Choosing Your Perfect Software Match, Part 2
Updated · Aug 13, 2003
This is part two in a series based on my talk with Matthew Berk, senior analyst for Jupiter Research. He’s a former IT guy who is passionate about site analytics and empowering marketers with the tools to make good decisions.
In part one, we learned about “Berk’s list” — the list of software and solutions he personally would use to run his next Web site. The list is divided into six categories, and Berk promised to name names in each. We resume our conversation with Berk postponing the naming of names while he explains what he considers ground zero for operating a Web site.
Smith: So, are you going to name names for us?
Berk: Yes, I’ll name names. But first let me tell you what I consider ground zero for operating a Web site. You must have site analytics, end of story. And the solution you choose must be able to marry what I call “the 5 Ss”: source, stream/scenario, segment, self, and score. The vendor you choose should be able to help you correlate four out of five of these.
Berk: Source is where your traffic came from — the marketing vehicle by which you acquired them, in most cases.

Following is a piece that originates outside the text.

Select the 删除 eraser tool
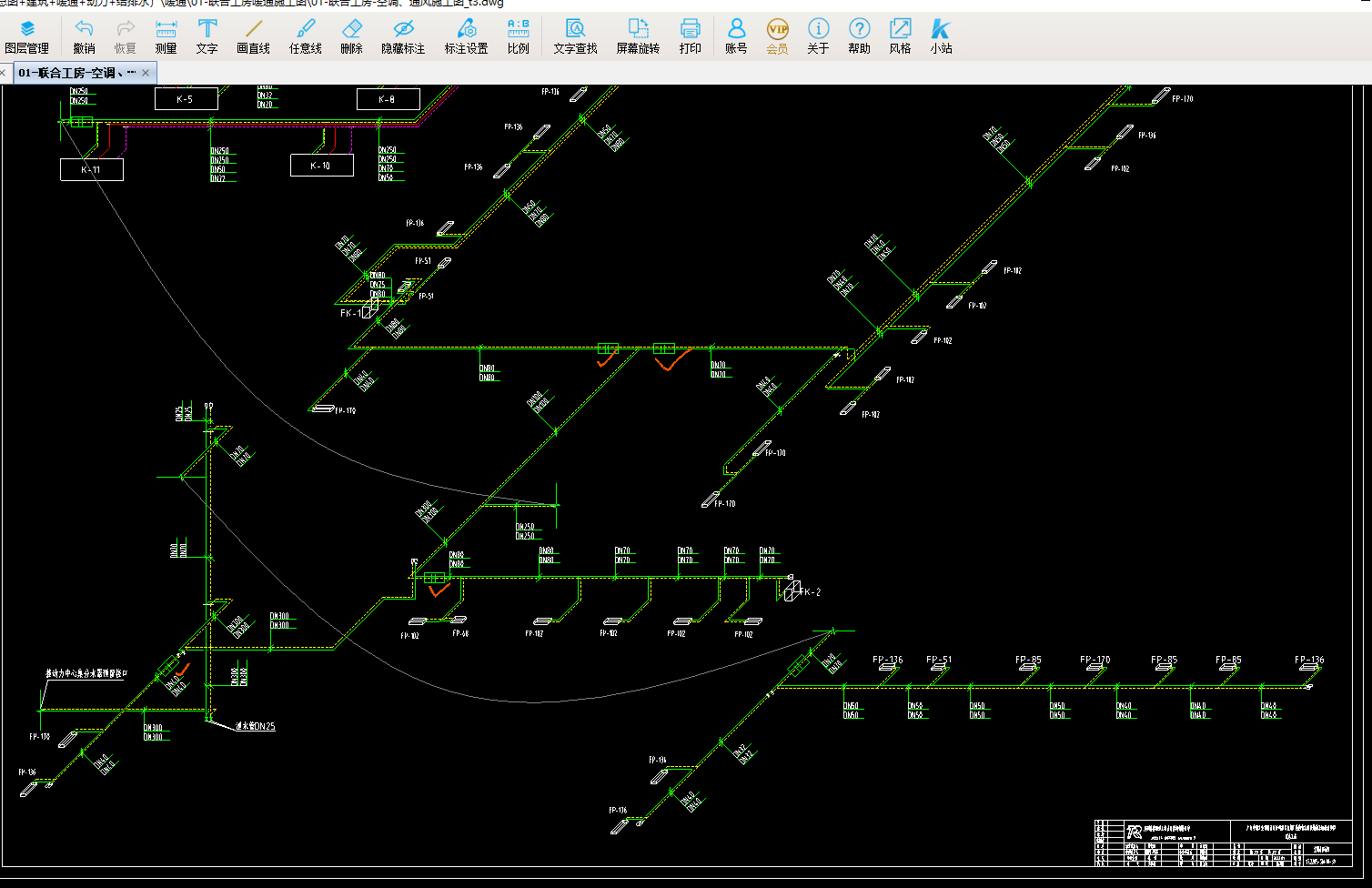 [351, 36]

Stream refers to traditional clickstream behavior or scenario analysis — understanding how to optimize for attrition in a given process like registration or checkout.
Segment is the ability to refine your view of customer behavior to make it more meaningful. Aggregate conversion rate tells you nothing, but a segmented conversion rate helps you figure out which groups of customers are most valuable and why.

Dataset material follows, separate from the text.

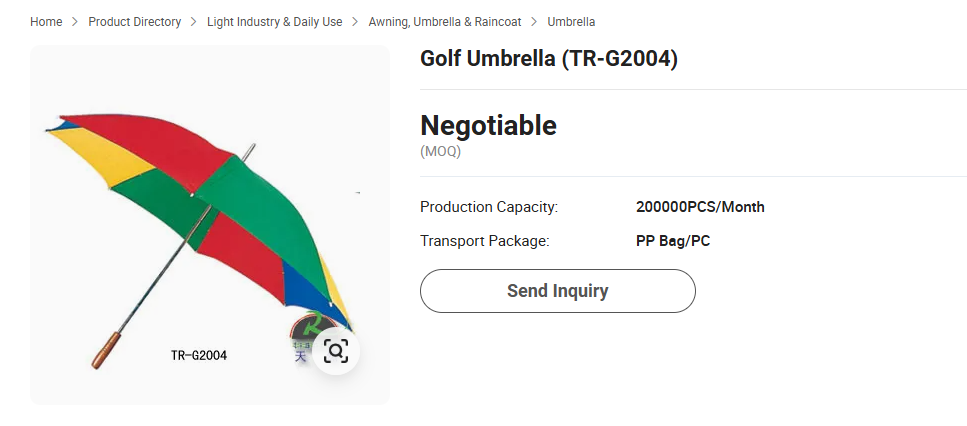Viewport: 967px width, 426px height.
Task: Navigate to Light Industry & Daily Use
Action: pos(275,22)
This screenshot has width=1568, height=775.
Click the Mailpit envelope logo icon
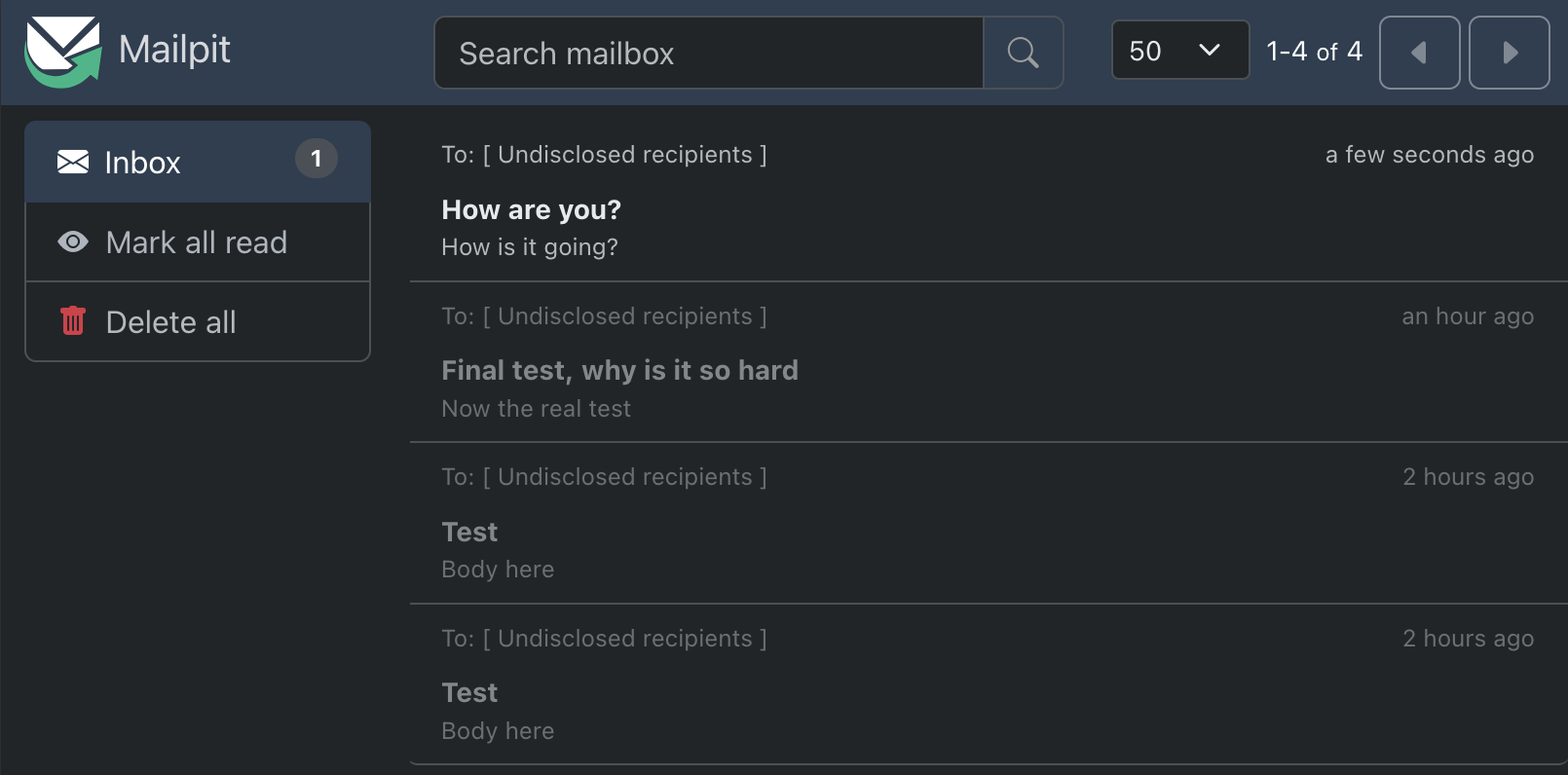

Self refers to self-reported data, usually collected in surveys but matched with how the user actually behaves. Ideally, you want to tie self-reported metrics like satisfaction to purchase behavior or usage of specific site functionality.
Finally, score is the ultimate outcome: where the money is. It could be average order size, top-line revenue, number of subscriptions, time spent gaming, or number of bills paid; it all depends on the business metrics which define the value of the site. The reason I say a vendor should be able to do four out of five of these is because most don’t include surveys — the self-reported data.
Smith: What about sites that aren’t e-commerce sites? For example, the Georgia Department of Transportation (DOT) has a site that gives traffic information so people can plan their commutes. There’s no revenue goal.
Berk: Sites with no commerce focus should still focus on the 5 Ss. For those, the score is best expressed as the rate of task accomplishment. What do users want to do on the site? What does the DOT want users to do on the site? Are those things being accomplished? Regardless, your analytics tools should focus on merging the 5 Ss so that you get a complete picture and can analyze specific scenarios to find opportunities to optimize the site.
Smith: So you said you’d name names…
Berk: I’ll name names. The list is segmented into the six categories I gave you. Start with site analytics, since it’s the most important. My list includes Omniture, WebSideStory, and NetIQ.
Smith: NetIQ — maker of WebTrends?
Berk: Yes. People are surprised to see NetIQ on there, but its product has really made some great strides in the past six months, whether you’re running a small site or a large, complex one. Still, Omniture is my top pick. I probably wouldn’t put Coremetrics on the list unless I was doing high-end consumer retail and could get the company to give me a real break on price.
Smith: What exactly does site analytics include? What are these tools supposed to do?
Berk: Site analytics is not, contrary to popular opinion, about reporting traffic data — or reporting anything else, for that matter. It’s all about helping you marry your metrics (the 5 Ss), so that you can discover opportunities to improve the site.
Smith: What’s next?
Berk: The next category is a survey tool. I might build this in-house. But also on the list are companies like BizRate, ForeSee Results, and Insight Express. You might choose a vendor if you either need to conduct many surveys or if you need a specific kind of survey (e.g., customer satisfaction). But it’s not too hard to build for the basics.
Smith: And it’s possible to use manual intervention to merge your survey data with your other customer data.
Berk: Next is a panel-based usability testing service. Vividence or Insight Express can help out here. Still, many of my clients fare wonderfully well with a simple usability lab. A few grand and two spare offices are all you need to start learning. To test new functionality, you really need feedback from actual users.